◆ Required work ◆
Repeat back the entries that follow, keeping every word as it is.

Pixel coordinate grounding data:
--- START ---
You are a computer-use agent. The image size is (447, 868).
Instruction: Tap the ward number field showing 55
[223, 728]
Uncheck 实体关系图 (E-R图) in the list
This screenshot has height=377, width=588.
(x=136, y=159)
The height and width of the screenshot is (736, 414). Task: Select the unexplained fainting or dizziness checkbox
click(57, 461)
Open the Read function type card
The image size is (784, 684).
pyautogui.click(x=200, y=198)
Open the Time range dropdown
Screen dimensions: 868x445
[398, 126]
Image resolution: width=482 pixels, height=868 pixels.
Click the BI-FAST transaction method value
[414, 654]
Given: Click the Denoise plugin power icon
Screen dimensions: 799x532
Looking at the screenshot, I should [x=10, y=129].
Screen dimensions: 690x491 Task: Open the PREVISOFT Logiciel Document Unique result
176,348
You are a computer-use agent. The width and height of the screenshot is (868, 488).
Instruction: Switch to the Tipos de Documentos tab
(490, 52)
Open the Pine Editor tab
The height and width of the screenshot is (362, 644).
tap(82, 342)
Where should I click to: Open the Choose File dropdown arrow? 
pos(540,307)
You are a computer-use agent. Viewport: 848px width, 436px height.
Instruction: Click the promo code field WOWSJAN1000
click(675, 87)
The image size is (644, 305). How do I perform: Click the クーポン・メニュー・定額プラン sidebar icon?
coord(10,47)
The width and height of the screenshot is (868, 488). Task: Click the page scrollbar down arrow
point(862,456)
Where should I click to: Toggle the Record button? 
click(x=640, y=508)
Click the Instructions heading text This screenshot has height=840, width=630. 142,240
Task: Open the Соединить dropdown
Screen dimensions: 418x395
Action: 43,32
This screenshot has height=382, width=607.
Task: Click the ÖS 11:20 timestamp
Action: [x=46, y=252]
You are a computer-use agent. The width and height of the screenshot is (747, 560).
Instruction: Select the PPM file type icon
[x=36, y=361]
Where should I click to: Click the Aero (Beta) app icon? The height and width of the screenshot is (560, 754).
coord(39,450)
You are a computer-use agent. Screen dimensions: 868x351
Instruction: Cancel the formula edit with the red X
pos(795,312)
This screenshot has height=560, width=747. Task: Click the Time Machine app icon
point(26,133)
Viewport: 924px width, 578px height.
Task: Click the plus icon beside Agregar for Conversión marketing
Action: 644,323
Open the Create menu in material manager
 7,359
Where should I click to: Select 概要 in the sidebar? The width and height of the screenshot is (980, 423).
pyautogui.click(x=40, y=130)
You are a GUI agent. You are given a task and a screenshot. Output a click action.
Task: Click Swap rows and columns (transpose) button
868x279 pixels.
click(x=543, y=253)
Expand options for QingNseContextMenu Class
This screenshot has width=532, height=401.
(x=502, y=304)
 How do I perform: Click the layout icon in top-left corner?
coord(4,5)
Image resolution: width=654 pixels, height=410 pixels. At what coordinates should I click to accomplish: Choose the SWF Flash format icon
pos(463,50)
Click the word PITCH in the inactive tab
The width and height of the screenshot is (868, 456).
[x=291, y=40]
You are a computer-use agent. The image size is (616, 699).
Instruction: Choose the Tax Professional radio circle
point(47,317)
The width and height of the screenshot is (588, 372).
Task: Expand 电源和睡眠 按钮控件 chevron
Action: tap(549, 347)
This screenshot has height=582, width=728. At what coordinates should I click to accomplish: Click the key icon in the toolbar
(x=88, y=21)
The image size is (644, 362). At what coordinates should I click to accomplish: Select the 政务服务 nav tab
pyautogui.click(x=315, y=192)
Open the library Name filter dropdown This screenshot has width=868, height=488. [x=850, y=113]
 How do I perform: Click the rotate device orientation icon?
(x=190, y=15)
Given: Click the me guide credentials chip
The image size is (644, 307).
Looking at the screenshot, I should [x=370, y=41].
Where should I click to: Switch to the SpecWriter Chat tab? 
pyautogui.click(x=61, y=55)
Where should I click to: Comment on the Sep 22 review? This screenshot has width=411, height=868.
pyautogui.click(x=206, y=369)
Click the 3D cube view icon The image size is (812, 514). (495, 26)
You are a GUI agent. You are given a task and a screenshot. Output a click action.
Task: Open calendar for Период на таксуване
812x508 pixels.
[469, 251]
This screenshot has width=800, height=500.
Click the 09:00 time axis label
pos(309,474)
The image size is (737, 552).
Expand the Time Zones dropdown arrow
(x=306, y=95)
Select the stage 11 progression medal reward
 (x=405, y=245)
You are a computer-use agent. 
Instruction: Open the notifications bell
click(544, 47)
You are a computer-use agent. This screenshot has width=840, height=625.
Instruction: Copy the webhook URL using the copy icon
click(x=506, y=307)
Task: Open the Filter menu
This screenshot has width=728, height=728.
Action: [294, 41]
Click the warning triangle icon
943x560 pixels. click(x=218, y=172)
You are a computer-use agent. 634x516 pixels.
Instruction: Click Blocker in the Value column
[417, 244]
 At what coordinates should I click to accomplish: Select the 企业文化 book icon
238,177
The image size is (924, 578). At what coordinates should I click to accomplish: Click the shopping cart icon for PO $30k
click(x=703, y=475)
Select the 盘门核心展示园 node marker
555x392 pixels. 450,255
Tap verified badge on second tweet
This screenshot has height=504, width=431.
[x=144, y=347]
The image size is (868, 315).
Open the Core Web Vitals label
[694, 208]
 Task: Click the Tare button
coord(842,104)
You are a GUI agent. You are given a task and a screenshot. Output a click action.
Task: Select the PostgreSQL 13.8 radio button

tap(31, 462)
--- END ---
◆ Answer ◆
You are a computer-use agent. The image size is (447, 868).
Instruction: Tap the ward number field showing 55
[223, 728]
Uncheck 实体关系图 (E-R图) in the list
This screenshot has height=377, width=588.
(x=136, y=159)
The height and width of the screenshot is (736, 414). Task: Select the unexplained fainting or dizziness checkbox
click(57, 461)
Open the Read function type card
The image size is (784, 684).
pyautogui.click(x=200, y=198)
Open the Time range dropdown
Screen dimensions: 868x445
[398, 126]
Image resolution: width=482 pixels, height=868 pixels.
Click the BI-FAST transaction method value
[414, 654]
Given: Click the Denoise plugin power icon
Screen dimensions: 799x532
Looking at the screenshot, I should [x=10, y=129].
Screen dimensions: 690x491 Task: Open the PREVISOFT Logiciel Document Unique result
176,348
You are a computer-use agent. The width and height of the screenshot is (868, 488).
Instruction: Switch to the Tipos de Documentos tab
(490, 52)
Open the Pine Editor tab
The height and width of the screenshot is (362, 644).
tap(82, 342)
Where should I click to: Open the Choose File dropdown arrow? 
pos(540,307)
You are a computer-use agent. Viewport: 848px width, 436px height.
Instruction: Click the promo code field WOWSJAN1000
click(675, 87)
The image size is (644, 305). How do I perform: Click the クーポン・メニュー・定額プラン sidebar icon?
coord(10,47)
The width and height of the screenshot is (868, 488). Task: Click the page scrollbar down arrow
point(862,456)
Where should I click to: Toggle the Record button? 
click(x=640, y=508)
Click the Instructions heading text This screenshot has height=840, width=630. 142,240
Task: Open the Соединить dropdown
Screen dimensions: 418x395
Action: 43,32
This screenshot has height=382, width=607.
Task: Click the ÖS 11:20 timestamp
Action: [x=46, y=252]
You are a computer-use agent. The width and height of the screenshot is (747, 560).
Instruction: Select the PPM file type icon
[x=36, y=361]
Where should I click to: Click the Aero (Beta) app icon? The height and width of the screenshot is (560, 754).
coord(39,450)
You are a computer-use agent. Screen dimensions: 868x351
Instruction: Cancel the formula edit with the red X
pos(795,312)
This screenshot has height=560, width=747. Task: Click the Time Machine app icon
point(26,133)
Viewport: 924px width, 578px height.
Task: Click the plus icon beside Agregar for Conversión marketing
Action: 644,323
Open the Create menu in material manager
 7,359
Where should I click to: Select 概要 in the sidebar? The width and height of the screenshot is (980, 423).
pyautogui.click(x=40, y=130)
You are a GUI agent. You are given a task and a screenshot. Output a click action.
Task: Click Swap rows and columns (transpose) button
868x279 pixels.
click(x=543, y=253)
Expand options for QingNseContextMenu Class
This screenshot has width=532, height=401.
(x=502, y=304)
 How do I perform: Click the layout icon in top-left corner?
coord(4,5)
Image resolution: width=654 pixels, height=410 pixels. At what coordinates should I click to accomplish: Choose the SWF Flash format icon
pos(463,50)
Click the word PITCH in the inactive tab
The width and height of the screenshot is (868, 456).
[x=291, y=40]
You are a computer-use agent. The image size is (616, 699).
Instruction: Choose the Tax Professional radio circle
point(47,317)
The width and height of the screenshot is (588, 372).
Task: Expand 电源和睡眠 按钮控件 chevron
Action: tap(549, 347)
This screenshot has height=582, width=728. At what coordinates should I click to accomplish: Click the key icon in the toolbar
(x=88, y=21)
The image size is (644, 362). At what coordinates should I click to accomplish: Select the 政务服务 nav tab
pyautogui.click(x=315, y=192)
Open the library Name filter dropdown This screenshot has width=868, height=488. [x=850, y=113]
 How do I perform: Click the rotate device orientation icon?
(x=190, y=15)
Given: Click the me guide credentials chip
The image size is (644, 307).
Looking at the screenshot, I should [x=370, y=41].
Where should I click to: Switch to the SpecWriter Chat tab? 
pyautogui.click(x=61, y=55)
Where should I click to: Comment on the Sep 22 review? This screenshot has width=411, height=868.
pyautogui.click(x=206, y=369)
Click the 3D cube view icon The image size is (812, 514). (495, 26)
You are a GUI agent. You are given a task and a screenshot. Output a click action.
Task: Open calendar for Период на таксуване
812x508 pixels.
[469, 251]
This screenshot has width=800, height=500.
Click the 09:00 time axis label
pos(309,474)
The image size is (737, 552).
Expand the Time Zones dropdown arrow
(x=306, y=95)
Select the stage 11 progression medal reward
 (x=405, y=245)
You are a computer-use agent. 
Instruction: Open the notifications bell
click(544, 47)
You are a computer-use agent. This screenshot has width=840, height=625.
Instruction: Copy the webhook URL using the copy icon
click(x=506, y=307)
Task: Open the Filter menu
This screenshot has width=728, height=728.
Action: [294, 41]
Click the warning triangle icon
943x560 pixels. click(x=218, y=172)
You are a computer-use agent. 634x516 pixels.
Instruction: Click Blocker in the Value column
[417, 244]
 At what coordinates should I click to accomplish: Select the 企业文化 book icon
238,177
The image size is (924, 578). At what coordinates should I click to accomplish: Click the shopping cart icon for PO $30k
click(x=703, y=475)
Select the 盘门核心展示园 node marker
555x392 pixels. 450,255
Tap verified badge on second tweet
This screenshot has height=504, width=431.
[x=144, y=347]
The image size is (868, 315).
Open the Core Web Vitals label
[694, 208]
 Task: Click the Tare button
coord(842,104)
You are a GUI agent. You are given a task and a screenshot. Output a click action.
Task: Select the PostgreSQL 13.8 radio button

tap(31, 462)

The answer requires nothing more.